A #p2p future for the web is the radical idea that its bad to put all data in a single place owned by 3 companies and rented by a few hundred. The internet wasnt a mistake, the cloud was a mistake. Platforms were a mistake. A mistake where its not only possible but routine for "everyone's health data" to get stolen. https://infosec.exchange/@patrickcmiller/112341111375581551

I need to share my health data with like 3 people that arent me. Why on earth is that data in the same pile as literally everyone else's.

Patrick C Miller :donor: (@[email protected])

UnitedHealth admits IT security breach could 'cover substantial proportion of people in America' https://go.theregister.com/feed/www.theregister.com/2024/04/23/unitedhealth_admits_breach_substantial/

Infosec Exchange

Ive said it a million times before: in research, if open data mandates mean that all data needs to exist on some cloud server, we are in for a catastrophe of the highest order where cloud providers will be in a position to siphon off however much public funding they want - the "free open data" programs are bait. The corollary is the continual rise and sudden collapse of archives who miss one grant cycle or cant keep up with the infinitely expanding cloud bills.

Its not just a disaster for private data, but public data and the whole of the web.

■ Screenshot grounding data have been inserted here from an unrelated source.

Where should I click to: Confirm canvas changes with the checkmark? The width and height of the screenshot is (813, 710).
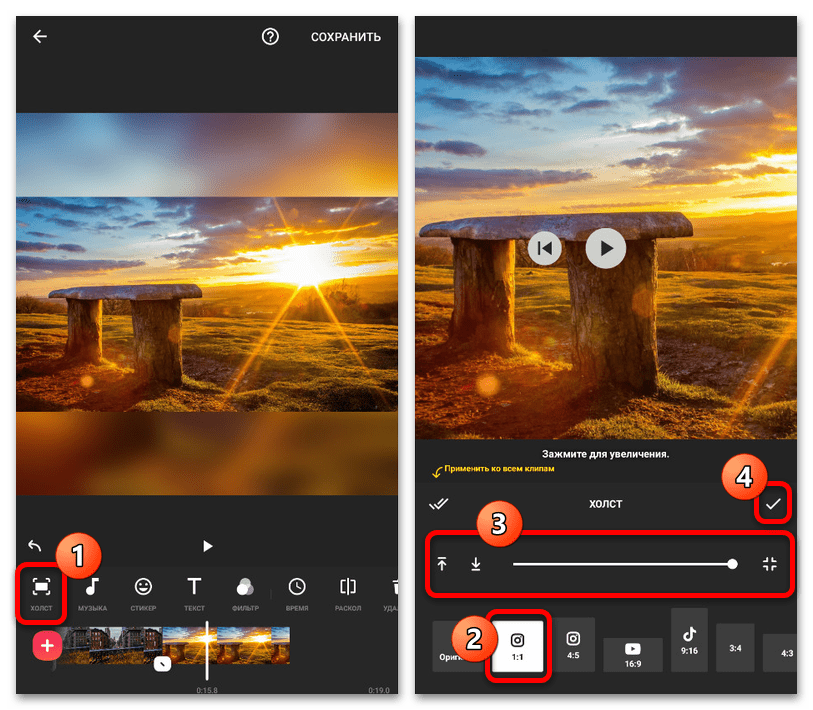tap(773, 504)
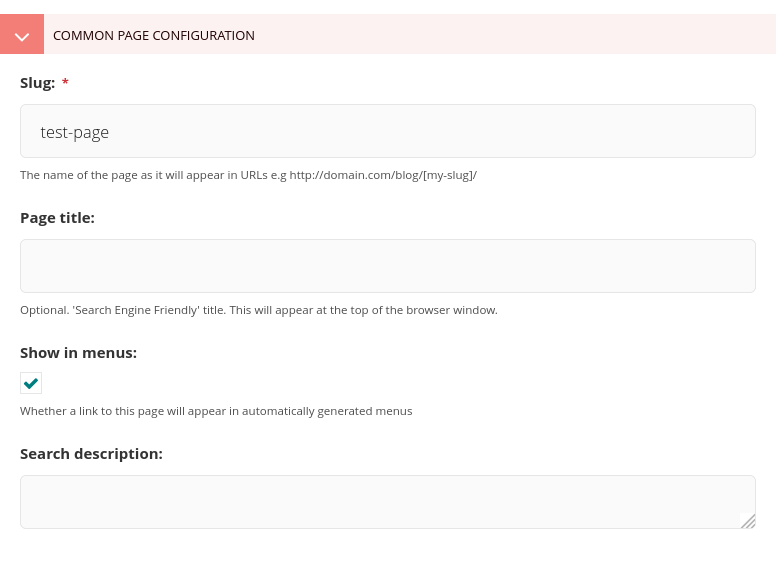The height and width of the screenshot is (572, 776).
Task: Click the hint about automatically generated menus
Action: click(216, 411)
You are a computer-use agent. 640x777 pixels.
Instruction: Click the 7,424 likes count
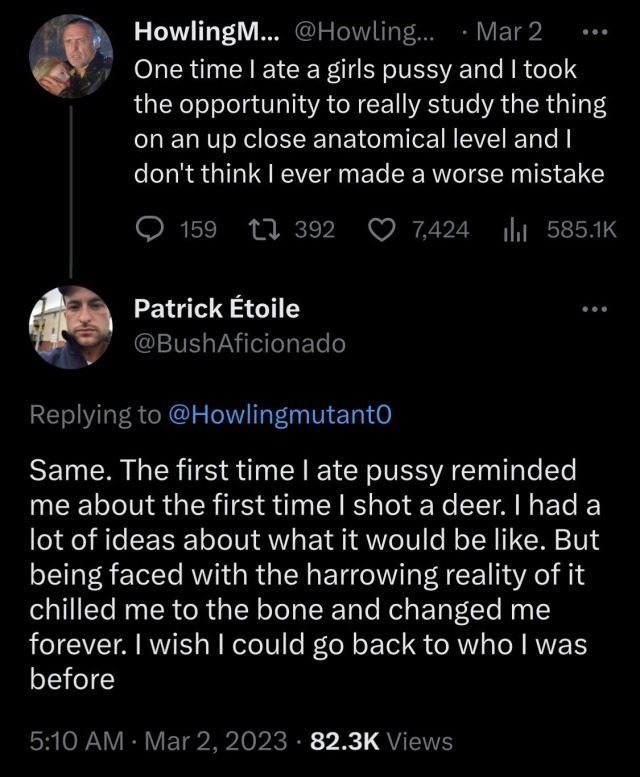tap(440, 230)
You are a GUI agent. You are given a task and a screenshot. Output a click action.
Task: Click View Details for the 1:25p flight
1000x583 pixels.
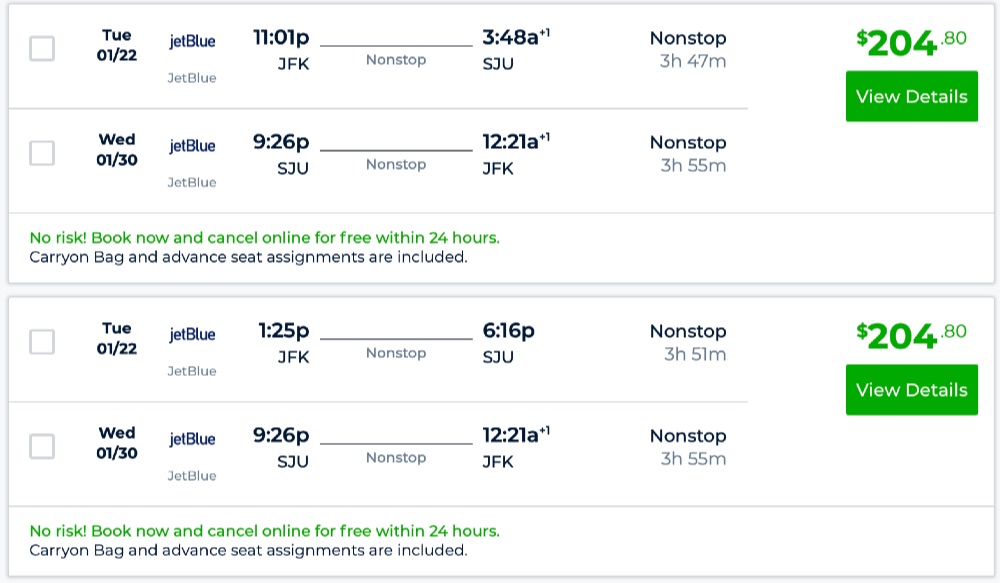[x=911, y=390]
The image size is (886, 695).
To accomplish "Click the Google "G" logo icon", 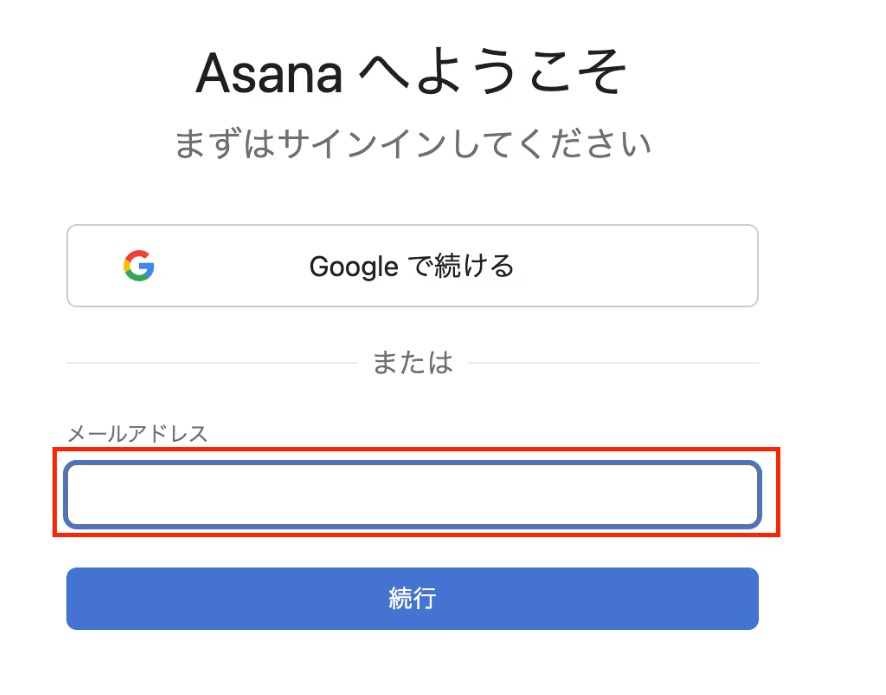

If researchers want their disciplines to continue to exist, to contribute to a healthy information ecosystem, and to realize the promise of the web for science, they should be investing in and demanding p2p infrastructure.

i am not an infosec person but it would be cool if more ppl saw the sources of vulnerabilities not in some specific vuln in like microsoft SoftServ2024.1 but instead in the basic architecture of SaaS. seems like even bigass corporations could benefit from systems that sharded their data across a ton of peers s.t. it's easier to detect when like someone tries to access and freeze all your independent peers at the same time, maybe later accessed ones can get some kind of advance warning or whatever you know.

I am aware that like 'most breaches are social engineering' or whatever, but still it seems like whatever is making it possible for huge tranches of data to be stolen at once and for single systems to be so precious that they could do with a little peerwise behavior. we have tons of abstractions like orchestration for distributing tasks and services to independent nodes, and for making many nodes appear like one node, but very few for letting those nodes have independent behavior s.t. they can coordinate those tasks among themselves

@jonny tldr: adding complexity makes it harder to secure

But yes, there are a LOT of things where we introduce segmentation in order to isolate one part of a system from another

Most breaches have so many issues long before they reach the data. Making the data storage and isolation design more complex is a harder challenge than addressing the many many low hanging fruit that a breached company typically has.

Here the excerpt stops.